> **GOAL**: Copy out the material below word for word, from the line that contains "Click the PDF guide icon" through the line that contains "This screenshot has width=1456, height=819.".

─── RECORDS PROVIDED

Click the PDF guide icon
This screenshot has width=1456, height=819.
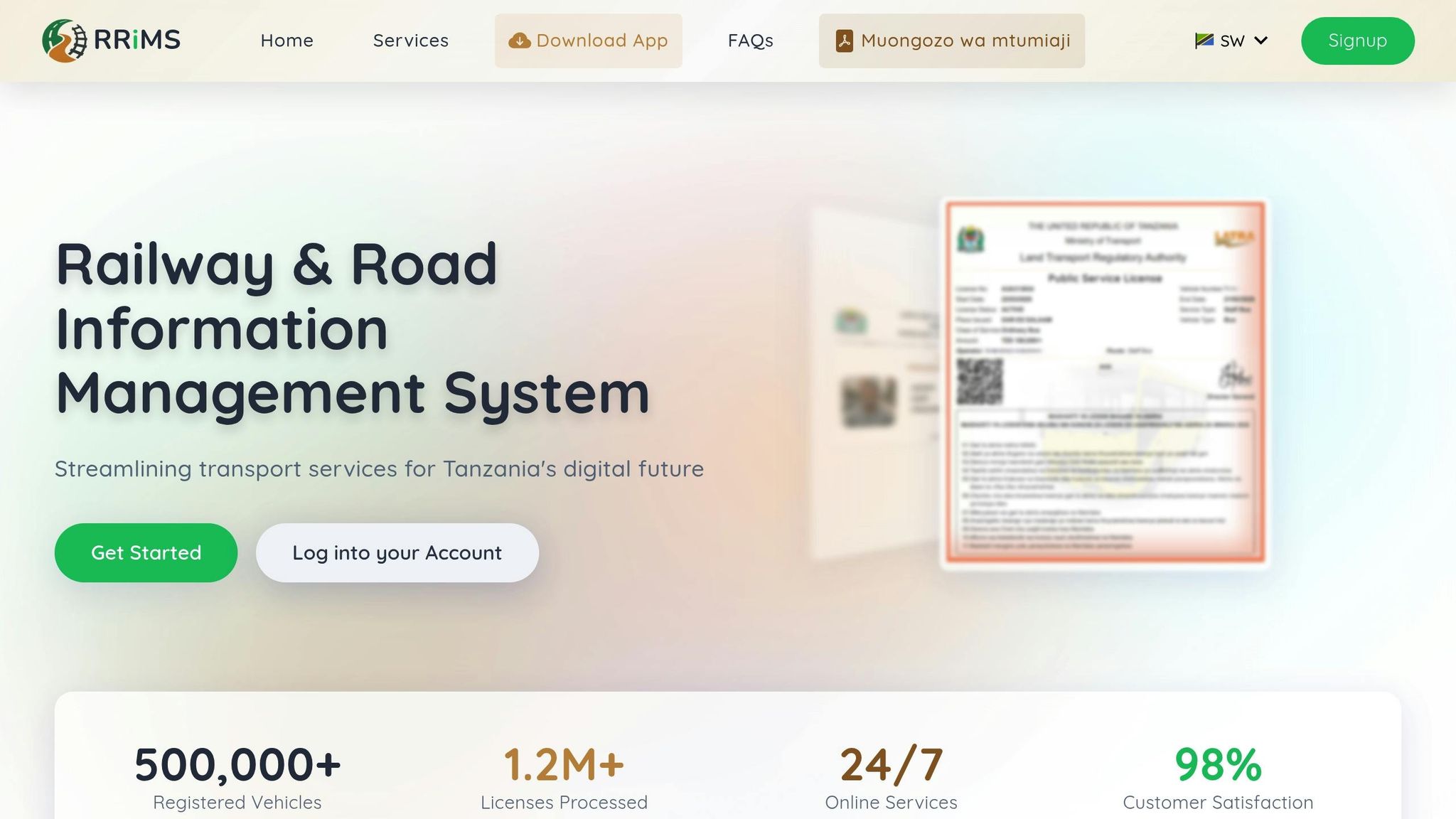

──────
─── RECORDS PROVIDED

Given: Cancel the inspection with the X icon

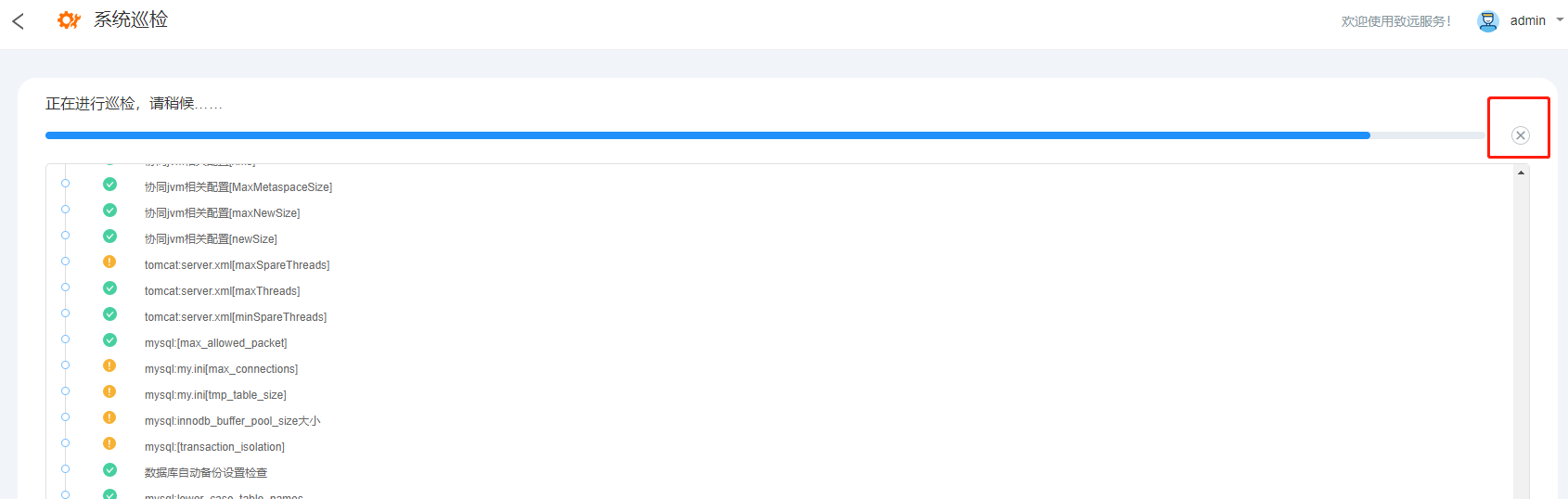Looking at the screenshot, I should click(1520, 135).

──────
─── RECORDS PROVIDED

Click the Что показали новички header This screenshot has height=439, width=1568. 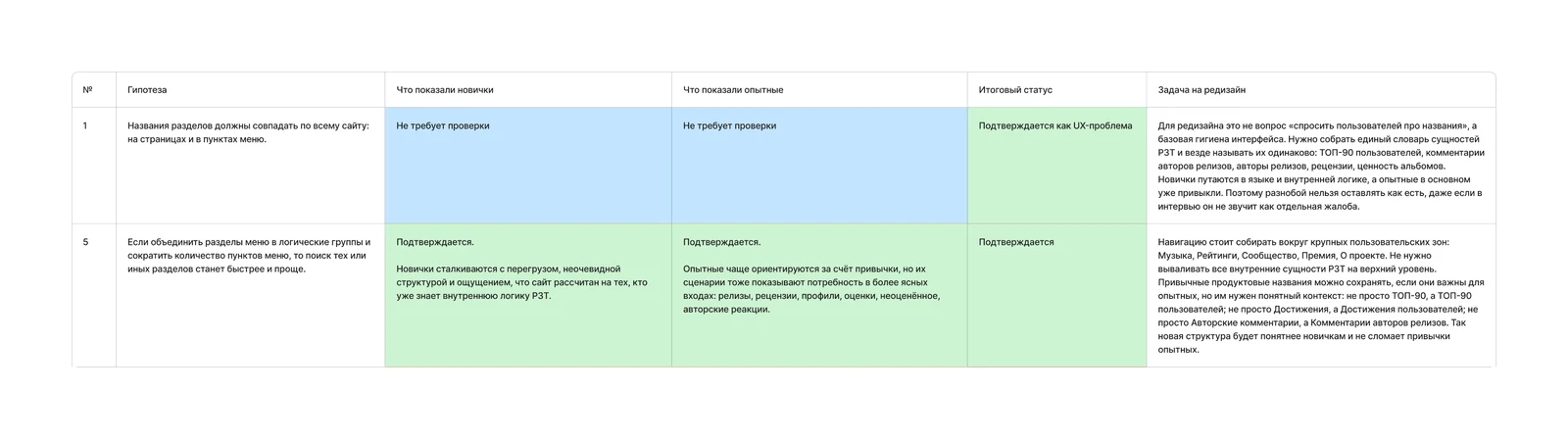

──────

> **TASK ANSWER**:
Click the PDF guide icon
This screenshot has width=1456, height=819.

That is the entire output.